Нет, я просто, на самом деле, вспоминаю, помните, когда телеканал Дождь отключали от кабельных каналов, я просто помню, что все пытались понять, из-за какого сюжета, вот дача Володина, а вот что-то еще. Все как бы немножко примеривали на себя, из-за их работы все случилось или из-за чьей-то другой. Я понимаю, что я шучу, но в каком-то смысле как вы переживали, что именно Пригожин довел вас до этого иска?
Да, очень сильно отразились события прошлого года, летние протесты в Москве из-за недопуска независимых кандидатов, в том числе меня, в том числе Ивана Жданова, который является директором Фонда борьбы с коррупцией, потому что тогда, ровно тогда появилось это дело о якобы отмывании миллиарда рублей, хотя в самом деле нет никакого миллиарда рублей, никакого отмывания не было, ничего это не доказано, год прошел, никаких доказательств со стороны следствия нет. Зато сотни счетов были арестованы.
То есть ровно тогда же эта идея, видимо, возникла ― финансово давить. Они нашли повод с этим иском, чтобы навесить эту сумму. Изначально Пригожин требовал полтора миллиарда рублей или сколько-то, я уже не помню, какая-то огромная цифра, которую тоже невозможно, естественно, выплатить. Потом они решили, наверно, что полтора миллиарда совсем смешно взыскивать, мы взыщем так, чтобы они не смогли выплатить, чтобы их полностью финансово задушить.
И для нас это добавляет определенных издержек, нам нужно регистрировать новое лицо, переводить на него регулярных доноров, рекуррентов, да, то есть какие-то подписки людей, люди подписаны именно на это юрлицо, которые помогают нам финансово, перечисляют какие-то денежные средства.
А расскажите, в какой вы сейчас точке? Вы еще ничего не перерегистрировали.
Цель ― задушить. Задушить нас у них не получилось, очевидно, потому что недавно Алексей Навальный выпускал видео, что у нас только в несколько раз, в два-три раза выросло количество рекуррентов, то есть постоянных доноров, которые поддерживали нас финансово.
Это всегда такой эмоциональный, конечно, порыв, когда кого-то душат, автоматически люди, которые относятся к вам с симпатией, начинают платить больше, перечислять больше денег.
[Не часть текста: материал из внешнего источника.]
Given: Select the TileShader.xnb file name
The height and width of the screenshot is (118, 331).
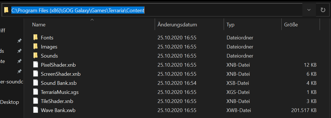Looking at the screenshot, I should [x=57, y=101].
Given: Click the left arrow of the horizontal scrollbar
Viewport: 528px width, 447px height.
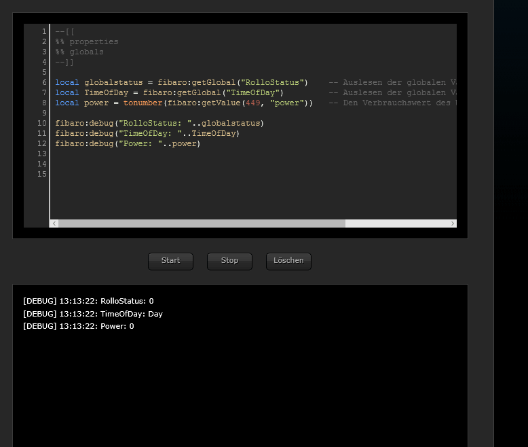Looking at the screenshot, I should pyautogui.click(x=54, y=224).
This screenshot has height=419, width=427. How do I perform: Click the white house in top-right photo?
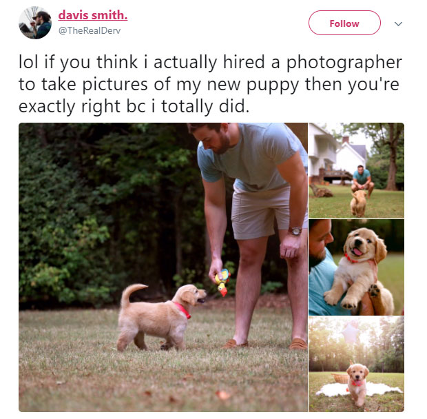pos(337,154)
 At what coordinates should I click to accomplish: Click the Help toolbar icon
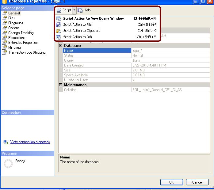(x=80, y=10)
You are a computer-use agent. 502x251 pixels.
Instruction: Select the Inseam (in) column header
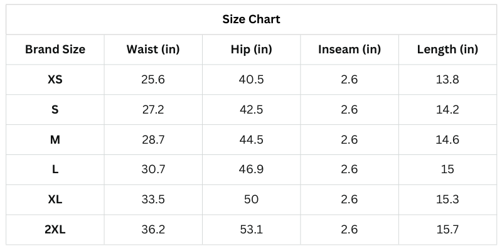pyautogui.click(x=350, y=50)
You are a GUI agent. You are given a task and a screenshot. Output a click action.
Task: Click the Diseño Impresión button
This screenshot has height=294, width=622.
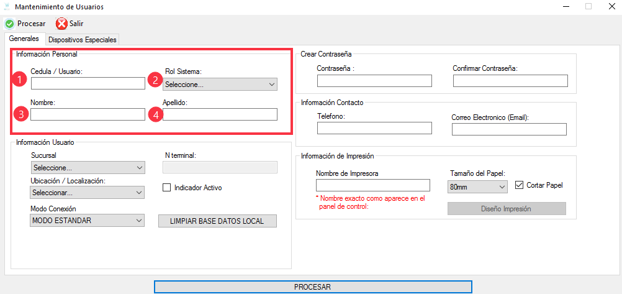point(507,209)
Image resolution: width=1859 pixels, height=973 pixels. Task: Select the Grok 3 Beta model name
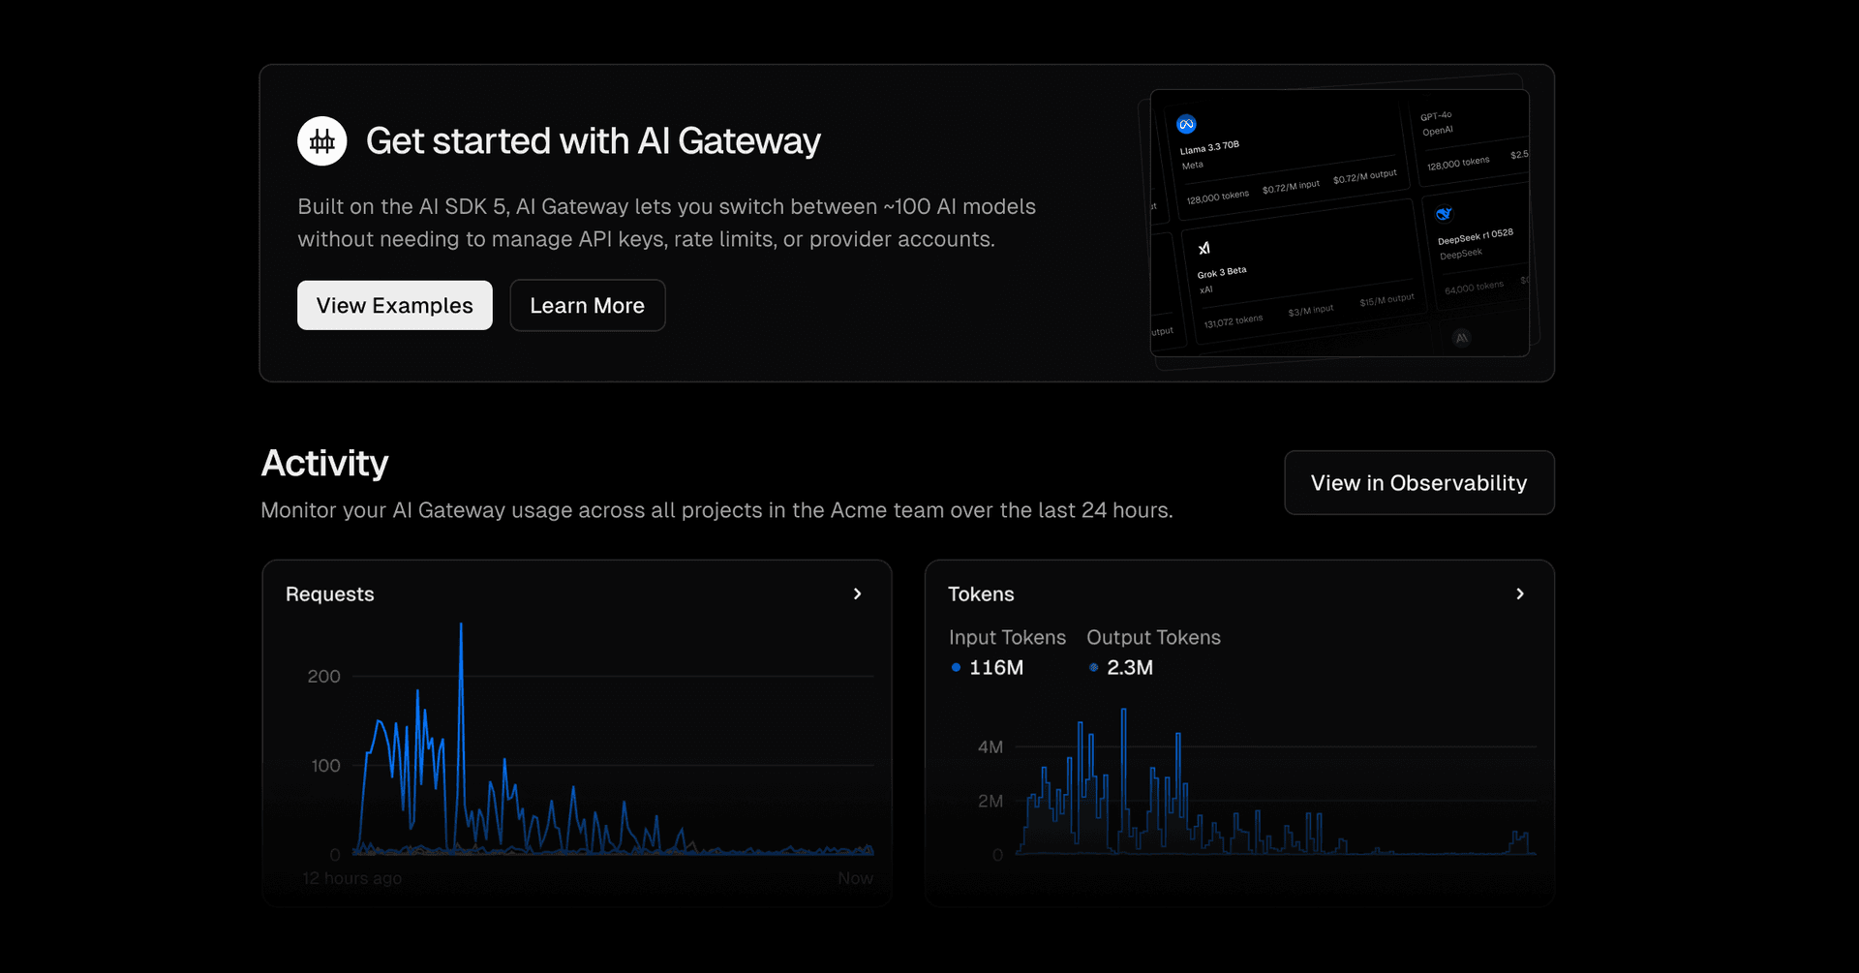(1222, 272)
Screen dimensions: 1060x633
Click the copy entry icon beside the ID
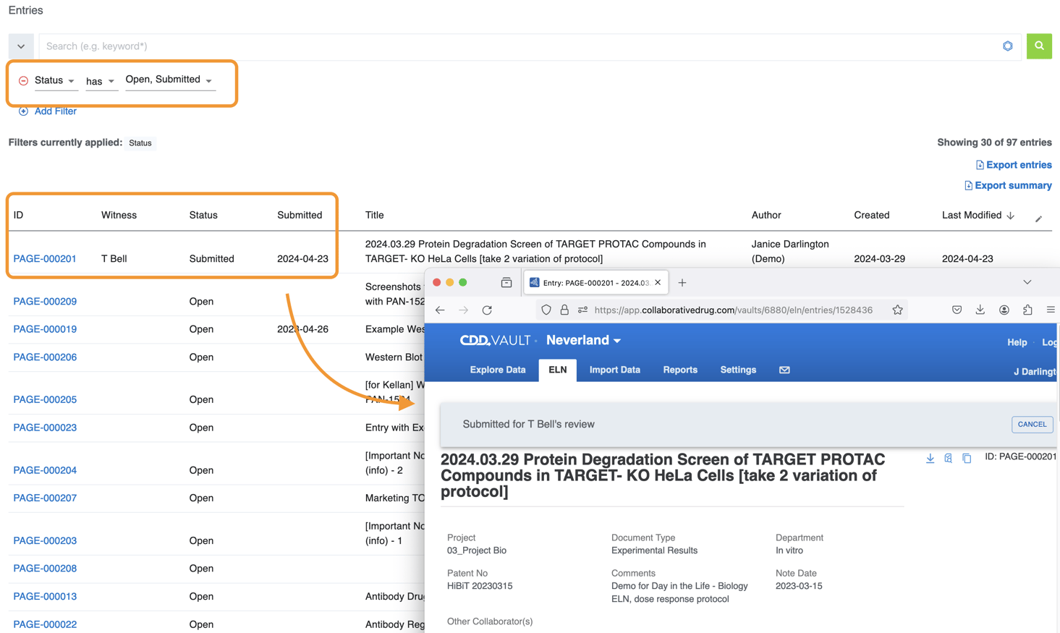(x=967, y=458)
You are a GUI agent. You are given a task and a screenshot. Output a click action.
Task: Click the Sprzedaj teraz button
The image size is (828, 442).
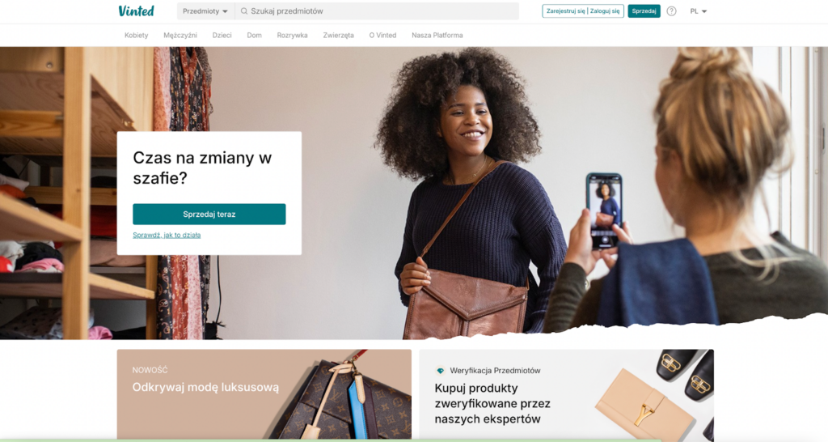click(209, 215)
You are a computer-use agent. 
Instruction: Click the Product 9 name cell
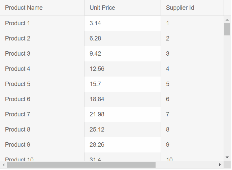(18, 145)
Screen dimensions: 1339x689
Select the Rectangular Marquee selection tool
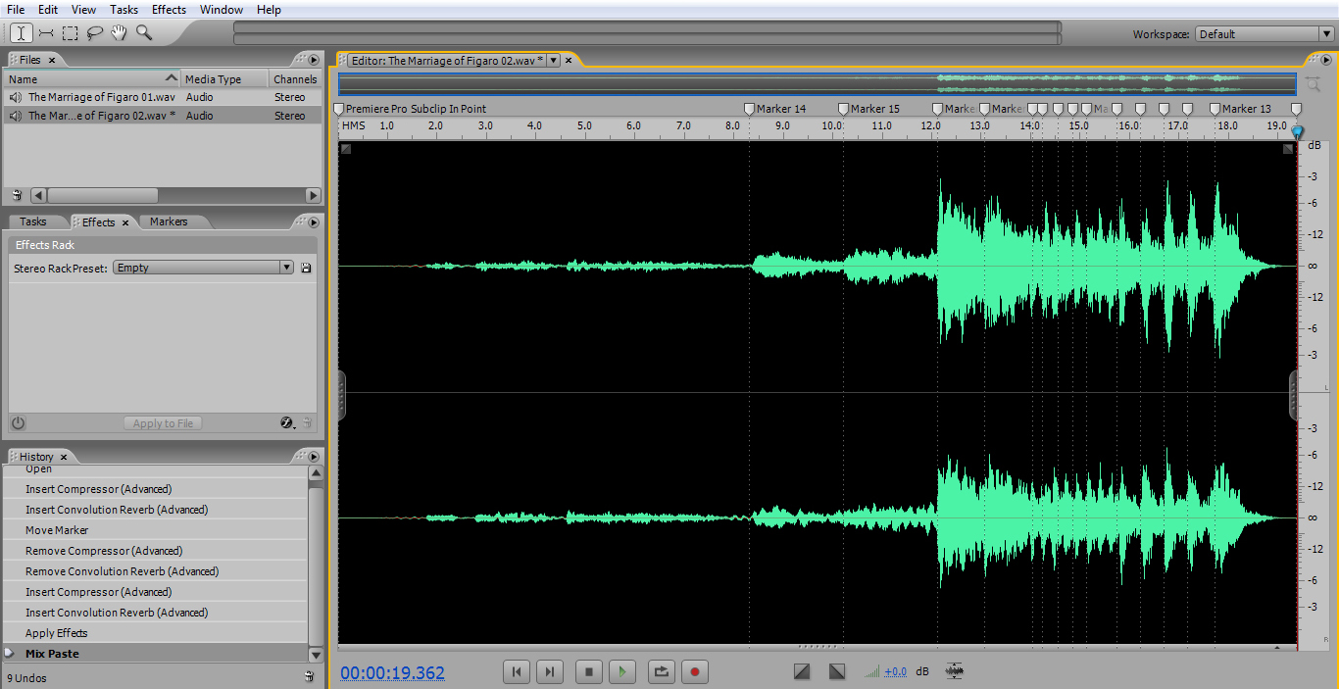click(70, 32)
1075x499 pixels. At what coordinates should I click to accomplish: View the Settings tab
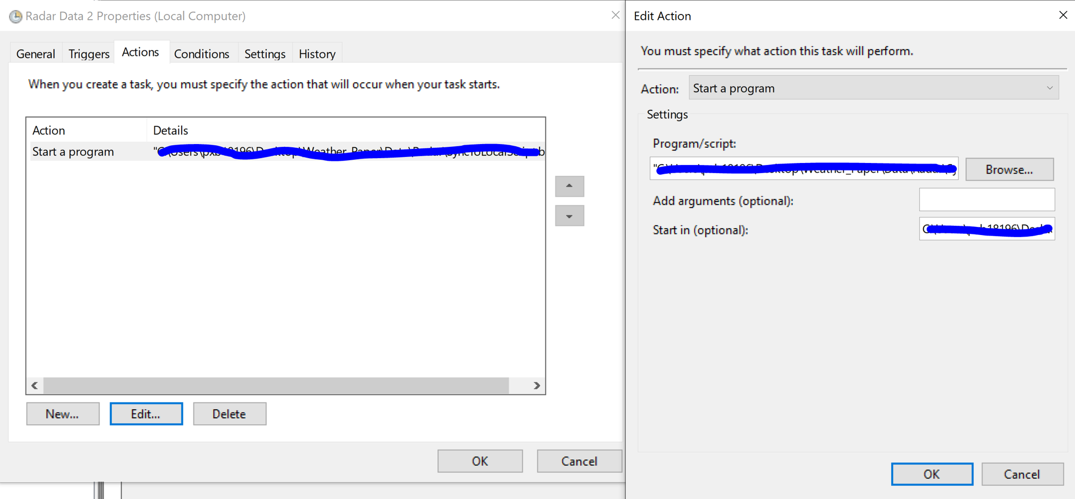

Да, на самом деле, после каждого обыска, я могу сказать: «Привет Кириенко, Путину, Пригожину и всем остальным!», после каждого обыска у нас, конечно, есть всплеск поддержки со стороны людей. Нам, конечно, тяжело это дается, да, каждый обыск у нас выносят технику и так далее, я на самом деле завидую видеопродакшену Дождя и другим видеопродакшенам, потому что я смотрю, у вас установлена камера, подошел, включил, все нормально работает. А мы живем каждый день в таких полевых условиях, когда нам камеру приходится утаскивать домой, а на следующий день…
Ой, Люба, не завидуйте Дождю. Я вам расскажу, как Дождь вещал из ванной в съемной квартире. Завидовать Дождю ― неблагодарное дело.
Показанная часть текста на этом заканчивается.